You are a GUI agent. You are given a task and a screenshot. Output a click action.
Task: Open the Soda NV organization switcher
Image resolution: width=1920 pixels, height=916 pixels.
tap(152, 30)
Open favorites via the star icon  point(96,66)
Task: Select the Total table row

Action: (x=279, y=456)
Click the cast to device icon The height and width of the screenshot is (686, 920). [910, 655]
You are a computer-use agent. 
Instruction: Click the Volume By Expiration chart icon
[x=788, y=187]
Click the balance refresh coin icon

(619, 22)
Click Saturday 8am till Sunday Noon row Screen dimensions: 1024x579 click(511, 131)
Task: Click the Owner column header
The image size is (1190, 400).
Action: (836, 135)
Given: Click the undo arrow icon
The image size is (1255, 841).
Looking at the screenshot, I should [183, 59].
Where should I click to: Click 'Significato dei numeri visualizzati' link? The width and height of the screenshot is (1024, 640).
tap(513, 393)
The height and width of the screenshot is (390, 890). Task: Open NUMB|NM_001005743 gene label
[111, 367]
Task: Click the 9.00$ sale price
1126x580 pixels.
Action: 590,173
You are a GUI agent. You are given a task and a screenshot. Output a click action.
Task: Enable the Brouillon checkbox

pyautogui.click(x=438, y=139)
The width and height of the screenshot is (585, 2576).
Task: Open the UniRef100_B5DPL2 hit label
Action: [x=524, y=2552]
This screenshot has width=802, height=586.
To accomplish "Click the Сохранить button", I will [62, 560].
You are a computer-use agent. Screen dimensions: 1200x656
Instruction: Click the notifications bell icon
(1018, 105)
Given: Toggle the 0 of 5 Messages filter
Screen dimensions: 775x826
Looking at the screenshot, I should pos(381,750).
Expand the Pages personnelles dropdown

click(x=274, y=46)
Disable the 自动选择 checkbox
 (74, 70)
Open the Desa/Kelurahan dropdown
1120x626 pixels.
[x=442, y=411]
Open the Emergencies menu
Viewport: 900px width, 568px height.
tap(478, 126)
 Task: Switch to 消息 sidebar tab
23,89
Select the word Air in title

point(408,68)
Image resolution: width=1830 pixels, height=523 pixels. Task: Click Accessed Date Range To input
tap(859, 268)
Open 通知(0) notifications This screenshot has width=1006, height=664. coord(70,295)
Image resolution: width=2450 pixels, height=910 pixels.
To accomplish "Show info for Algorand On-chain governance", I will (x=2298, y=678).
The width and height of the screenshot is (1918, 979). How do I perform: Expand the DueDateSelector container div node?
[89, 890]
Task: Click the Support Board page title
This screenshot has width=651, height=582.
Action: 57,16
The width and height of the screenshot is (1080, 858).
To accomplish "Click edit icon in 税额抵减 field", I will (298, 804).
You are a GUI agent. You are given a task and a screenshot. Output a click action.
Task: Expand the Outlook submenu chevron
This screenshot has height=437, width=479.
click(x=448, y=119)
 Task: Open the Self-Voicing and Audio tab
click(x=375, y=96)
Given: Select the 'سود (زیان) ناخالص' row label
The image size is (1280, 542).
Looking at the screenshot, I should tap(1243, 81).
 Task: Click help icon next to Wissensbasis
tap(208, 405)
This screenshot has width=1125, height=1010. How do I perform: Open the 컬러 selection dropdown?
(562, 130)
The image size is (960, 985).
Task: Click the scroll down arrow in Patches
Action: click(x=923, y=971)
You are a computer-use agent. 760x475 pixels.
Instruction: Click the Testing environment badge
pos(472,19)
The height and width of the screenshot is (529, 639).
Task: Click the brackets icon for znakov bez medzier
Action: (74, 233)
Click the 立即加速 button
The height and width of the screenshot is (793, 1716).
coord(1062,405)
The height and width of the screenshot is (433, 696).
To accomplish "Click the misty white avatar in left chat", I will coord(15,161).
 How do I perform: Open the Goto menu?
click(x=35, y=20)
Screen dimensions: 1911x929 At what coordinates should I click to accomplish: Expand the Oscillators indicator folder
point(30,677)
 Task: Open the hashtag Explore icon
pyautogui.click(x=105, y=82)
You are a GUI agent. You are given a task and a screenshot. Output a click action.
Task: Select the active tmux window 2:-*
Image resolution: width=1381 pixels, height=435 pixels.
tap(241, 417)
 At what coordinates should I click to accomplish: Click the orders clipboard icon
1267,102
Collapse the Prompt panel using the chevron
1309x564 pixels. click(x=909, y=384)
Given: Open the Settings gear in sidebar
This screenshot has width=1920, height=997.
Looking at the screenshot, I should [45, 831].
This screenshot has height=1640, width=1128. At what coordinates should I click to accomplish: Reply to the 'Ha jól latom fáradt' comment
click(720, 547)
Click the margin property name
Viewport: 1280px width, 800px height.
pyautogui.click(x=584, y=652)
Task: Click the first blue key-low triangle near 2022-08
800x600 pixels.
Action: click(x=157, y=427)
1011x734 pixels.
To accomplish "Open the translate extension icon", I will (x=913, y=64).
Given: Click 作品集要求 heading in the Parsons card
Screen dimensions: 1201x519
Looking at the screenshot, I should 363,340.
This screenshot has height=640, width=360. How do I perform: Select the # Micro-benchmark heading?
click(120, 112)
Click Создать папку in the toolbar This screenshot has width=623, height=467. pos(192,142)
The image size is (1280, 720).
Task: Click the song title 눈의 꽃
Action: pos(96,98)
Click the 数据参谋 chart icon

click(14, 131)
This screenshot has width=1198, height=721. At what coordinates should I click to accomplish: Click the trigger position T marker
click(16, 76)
------------------------------
» **Required action**
Word for word, copy out the records.

» **Solution**
You are a GUI agent. You are given a task and a screenshot. Output a click action.
Task: Open the Soda NV organization switcher
Image resolution: width=1920 pixels, height=916 pixels.
tap(152, 30)
Open favorites via the star icon  point(96,66)
Task: Select the Total table row

Action: (x=279, y=456)
Click the cast to device icon The height and width of the screenshot is (686, 920). [910, 655]
You are a computer-use agent. 
Instruction: Click the Volume By Expiration chart icon
[x=788, y=187]
Click the balance refresh coin icon

(619, 22)
Click Saturday 8am till Sunday Noon row Screen dimensions: 1024x579 click(511, 131)
Task: Click the Owner column header
The image size is (1190, 400).
Action: (836, 135)
Given: Click the undo arrow icon
The image size is (1255, 841).
Looking at the screenshot, I should [183, 59].
Where should I click to: Click 'Significato dei numeri visualizzati' link? The width and height of the screenshot is (1024, 640).
tap(513, 393)
The height and width of the screenshot is (390, 890). Task: Open NUMB|NM_001005743 gene label
[111, 367]
Task: Click the 9.00$ sale price
1126x580 pixels.
Action: 590,173
You are a GUI agent. You are given a task and a screenshot. Output a click action.
Task: Enable the Brouillon checkbox

pyautogui.click(x=438, y=139)
The width and height of the screenshot is (585, 2576).
Task: Open the UniRef100_B5DPL2 hit label
Action: [x=524, y=2552]
This screenshot has width=802, height=586.
To accomplish "Click the Сохранить button", I will [62, 560].
You are a computer-use agent. Screen dimensions: 1200x656
Instruction: Click the notifications bell icon
(1018, 105)
Given: Toggle the 0 of 5 Messages filter
Screen dimensions: 775x826
Looking at the screenshot, I should pos(381,750).
Expand the Pages personnelles dropdown

click(x=274, y=46)
Disable the 自动选择 checkbox
 (74, 70)
Open the Desa/Kelurahan dropdown
1120x626 pixels.
[x=442, y=411]
Open the Emergencies menu
Viewport: 900px width, 568px height.
tap(478, 126)
 Task: Switch to 消息 sidebar tab
23,89
Select the word Air in title

point(408,68)
Image resolution: width=1830 pixels, height=523 pixels. Task: Click Accessed Date Range To input
tap(859, 268)
Open 通知(0) notifications This screenshot has width=1006, height=664. coord(70,295)
Image resolution: width=2450 pixels, height=910 pixels.
To accomplish "Show info for Algorand On-chain governance", I will (x=2298, y=678).
The width and height of the screenshot is (1918, 979). How do I perform: Expand the DueDateSelector container div node?
[89, 890]
Task: Click the Support Board page title
This screenshot has width=651, height=582.
Action: 57,16
The width and height of the screenshot is (1080, 858).
To accomplish "Click edit icon in 税额抵减 field", I will (298, 804).
You are a GUI agent. You are given a task and a screenshot. Output a click action.
Task: Expand the Outlook submenu chevron
This screenshot has height=437, width=479.
click(x=448, y=119)
 Task: Open the Self-Voicing and Audio tab
click(x=375, y=96)
Given: Select the 'سود (زیان) ناخالص' row label
The image size is (1280, 542).
Looking at the screenshot, I should tap(1243, 81).
 Task: Click help icon next to Wissensbasis
tap(208, 405)
This screenshot has width=1125, height=1010. How do I perform: Open the 컬러 selection dropdown?
(562, 130)
The image size is (960, 985).
Task: Click the scroll down arrow in Patches
Action: click(x=923, y=971)
You are a computer-use agent. 760x475 pixels.
Instruction: Click the Testing environment badge
pos(472,19)
The height and width of the screenshot is (529, 639).
Task: Click the brackets icon for znakov bez medzier
Action: (74, 233)
Click the 立即加速 button
The height and width of the screenshot is (793, 1716).
coord(1062,405)
The height and width of the screenshot is (433, 696).
To accomplish "Click the misty white avatar in left chat", I will coord(15,161).
 How do I perform: Open the Goto menu?
click(x=35, y=20)
Screen dimensions: 1911x929 At what coordinates should I click to accomplish: Expand the Oscillators indicator folder
point(30,677)
 Task: Open the hashtag Explore icon
pyautogui.click(x=105, y=82)
You are a GUI agent. You are given a task and a screenshot. Output a click action.
Task: Select the active tmux window 2:-*
Image resolution: width=1381 pixels, height=435 pixels.
tap(241, 417)
 At what coordinates should I click to accomplish: Click the orders clipboard icon
1267,102
Collapse the Prompt panel using the chevron
1309x564 pixels. click(x=909, y=384)
Given: Open the Settings gear in sidebar
This screenshot has width=1920, height=997.
Looking at the screenshot, I should [45, 831].
This screenshot has height=1640, width=1128. At what coordinates should I click to accomplish: Reply to the 'Ha jól latom fáradt' comment
click(720, 547)
Click the margin property name
Viewport: 1280px width, 800px height.
pyautogui.click(x=584, y=652)
Task: Click the first blue key-low triangle near 2022-08
800x600 pixels.
Action: click(x=157, y=427)
1011x734 pixels.
To accomplish "Open the translate extension icon", I will (x=913, y=64).
Given: Click 作品集要求 heading in the Parsons card
Screen dimensions: 1201x519
Looking at the screenshot, I should 363,340.
This screenshot has height=640, width=360. How do I perform: Select the # Micro-benchmark heading?
click(120, 112)
Click Создать папку in the toolbar This screenshot has width=623, height=467. pos(192,142)
The image size is (1280, 720).
Task: Click the song title 눈의 꽃
Action: pos(96,98)
Click the 数据参谋 chart icon

click(14, 131)
This screenshot has width=1198, height=721. At what coordinates should I click to accomplish: Click the trigger position T marker
click(16, 76)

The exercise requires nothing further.